## Required work
Copy out, in full, each line of the entries below that contains the word "point".

━━━

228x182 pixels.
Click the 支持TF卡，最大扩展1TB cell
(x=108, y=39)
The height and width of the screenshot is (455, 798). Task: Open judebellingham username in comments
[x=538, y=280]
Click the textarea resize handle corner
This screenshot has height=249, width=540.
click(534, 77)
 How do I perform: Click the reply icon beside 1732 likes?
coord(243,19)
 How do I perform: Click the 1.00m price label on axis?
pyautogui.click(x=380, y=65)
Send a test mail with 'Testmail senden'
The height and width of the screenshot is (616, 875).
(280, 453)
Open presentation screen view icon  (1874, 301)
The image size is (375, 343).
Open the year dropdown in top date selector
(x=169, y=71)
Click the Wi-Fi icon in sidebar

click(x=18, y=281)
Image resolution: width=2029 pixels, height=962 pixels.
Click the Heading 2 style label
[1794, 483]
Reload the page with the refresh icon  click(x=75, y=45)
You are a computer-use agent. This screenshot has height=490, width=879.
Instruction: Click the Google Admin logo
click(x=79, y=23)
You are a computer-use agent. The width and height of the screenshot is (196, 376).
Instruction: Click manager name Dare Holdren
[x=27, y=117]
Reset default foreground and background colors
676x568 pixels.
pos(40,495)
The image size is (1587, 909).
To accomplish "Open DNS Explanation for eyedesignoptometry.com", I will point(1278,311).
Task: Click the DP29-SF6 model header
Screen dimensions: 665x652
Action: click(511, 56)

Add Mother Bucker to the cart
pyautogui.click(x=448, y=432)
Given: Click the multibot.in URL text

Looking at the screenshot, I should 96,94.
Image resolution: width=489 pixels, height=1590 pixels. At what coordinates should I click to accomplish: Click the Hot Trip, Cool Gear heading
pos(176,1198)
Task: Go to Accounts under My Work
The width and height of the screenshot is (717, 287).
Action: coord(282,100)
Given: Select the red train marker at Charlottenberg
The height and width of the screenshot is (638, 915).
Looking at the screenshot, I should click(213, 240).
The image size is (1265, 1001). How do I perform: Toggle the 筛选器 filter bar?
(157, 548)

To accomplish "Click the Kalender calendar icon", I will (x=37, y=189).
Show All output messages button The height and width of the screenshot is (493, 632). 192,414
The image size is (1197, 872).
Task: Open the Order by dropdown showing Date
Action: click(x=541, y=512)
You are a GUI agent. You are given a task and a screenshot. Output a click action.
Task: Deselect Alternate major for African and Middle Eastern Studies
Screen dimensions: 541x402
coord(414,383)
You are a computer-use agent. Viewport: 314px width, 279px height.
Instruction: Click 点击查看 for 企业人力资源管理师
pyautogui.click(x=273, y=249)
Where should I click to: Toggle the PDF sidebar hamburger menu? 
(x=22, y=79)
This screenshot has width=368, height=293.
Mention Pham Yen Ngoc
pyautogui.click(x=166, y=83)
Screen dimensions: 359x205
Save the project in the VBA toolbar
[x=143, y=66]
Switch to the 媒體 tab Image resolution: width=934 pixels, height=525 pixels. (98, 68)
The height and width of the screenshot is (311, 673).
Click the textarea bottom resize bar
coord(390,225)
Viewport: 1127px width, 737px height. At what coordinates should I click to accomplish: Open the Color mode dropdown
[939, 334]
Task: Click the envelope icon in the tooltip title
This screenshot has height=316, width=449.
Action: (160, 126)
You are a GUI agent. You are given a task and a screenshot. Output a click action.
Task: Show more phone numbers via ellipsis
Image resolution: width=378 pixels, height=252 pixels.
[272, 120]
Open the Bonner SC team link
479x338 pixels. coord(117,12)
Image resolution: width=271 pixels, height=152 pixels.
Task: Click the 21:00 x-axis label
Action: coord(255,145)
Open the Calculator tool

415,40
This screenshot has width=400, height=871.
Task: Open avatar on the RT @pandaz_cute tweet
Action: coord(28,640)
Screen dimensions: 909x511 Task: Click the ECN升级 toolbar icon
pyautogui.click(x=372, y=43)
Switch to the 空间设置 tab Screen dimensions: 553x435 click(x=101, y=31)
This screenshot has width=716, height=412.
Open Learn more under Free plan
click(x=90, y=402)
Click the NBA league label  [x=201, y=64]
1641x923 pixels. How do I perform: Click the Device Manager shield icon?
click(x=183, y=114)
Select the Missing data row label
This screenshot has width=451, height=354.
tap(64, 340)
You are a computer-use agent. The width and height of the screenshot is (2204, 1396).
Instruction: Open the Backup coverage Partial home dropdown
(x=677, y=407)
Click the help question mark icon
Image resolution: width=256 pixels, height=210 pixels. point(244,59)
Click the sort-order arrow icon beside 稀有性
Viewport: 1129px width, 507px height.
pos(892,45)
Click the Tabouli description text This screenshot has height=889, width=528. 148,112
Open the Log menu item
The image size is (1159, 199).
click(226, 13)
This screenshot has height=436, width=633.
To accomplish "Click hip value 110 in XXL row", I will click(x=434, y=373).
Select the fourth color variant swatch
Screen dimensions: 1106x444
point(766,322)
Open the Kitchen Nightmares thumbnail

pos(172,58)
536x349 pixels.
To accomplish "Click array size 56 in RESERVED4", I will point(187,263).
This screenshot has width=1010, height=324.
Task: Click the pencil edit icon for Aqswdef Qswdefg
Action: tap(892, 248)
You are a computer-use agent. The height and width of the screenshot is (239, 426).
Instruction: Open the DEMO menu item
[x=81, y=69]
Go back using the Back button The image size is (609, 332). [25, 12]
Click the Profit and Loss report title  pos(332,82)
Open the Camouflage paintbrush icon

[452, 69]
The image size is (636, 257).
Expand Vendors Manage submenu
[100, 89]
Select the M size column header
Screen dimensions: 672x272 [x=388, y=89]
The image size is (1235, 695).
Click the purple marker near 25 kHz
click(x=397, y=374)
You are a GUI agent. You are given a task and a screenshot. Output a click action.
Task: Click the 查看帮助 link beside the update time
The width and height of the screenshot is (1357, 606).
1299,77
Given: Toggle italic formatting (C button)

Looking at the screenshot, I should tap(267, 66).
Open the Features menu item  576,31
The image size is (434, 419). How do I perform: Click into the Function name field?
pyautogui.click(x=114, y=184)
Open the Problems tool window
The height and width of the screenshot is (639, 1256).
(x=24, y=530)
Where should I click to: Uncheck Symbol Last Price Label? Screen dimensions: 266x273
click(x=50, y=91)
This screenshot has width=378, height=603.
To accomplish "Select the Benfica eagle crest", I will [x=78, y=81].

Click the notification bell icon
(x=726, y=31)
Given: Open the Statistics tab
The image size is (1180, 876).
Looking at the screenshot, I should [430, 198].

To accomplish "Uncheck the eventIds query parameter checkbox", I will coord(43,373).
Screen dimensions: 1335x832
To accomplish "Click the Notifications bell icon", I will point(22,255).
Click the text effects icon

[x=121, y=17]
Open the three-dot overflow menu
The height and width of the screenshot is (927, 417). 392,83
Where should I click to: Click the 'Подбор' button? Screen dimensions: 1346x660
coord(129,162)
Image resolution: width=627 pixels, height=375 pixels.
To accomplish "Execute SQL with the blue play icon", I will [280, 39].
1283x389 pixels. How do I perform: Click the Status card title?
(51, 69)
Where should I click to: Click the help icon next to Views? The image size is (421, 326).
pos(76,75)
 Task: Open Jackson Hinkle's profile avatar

━━━

## Written solution
To accomplish "Open DNS Explanation for eyedesignoptometry.com", I will point(1278,311).
Image resolution: width=256 pixels, height=210 pixels. point(244,59)
point(766,322)
To accomplish "Click array size 56 in RESERVED4", I will point(187,263).
To accomplish "Click the Notifications bell icon", I will point(22,255).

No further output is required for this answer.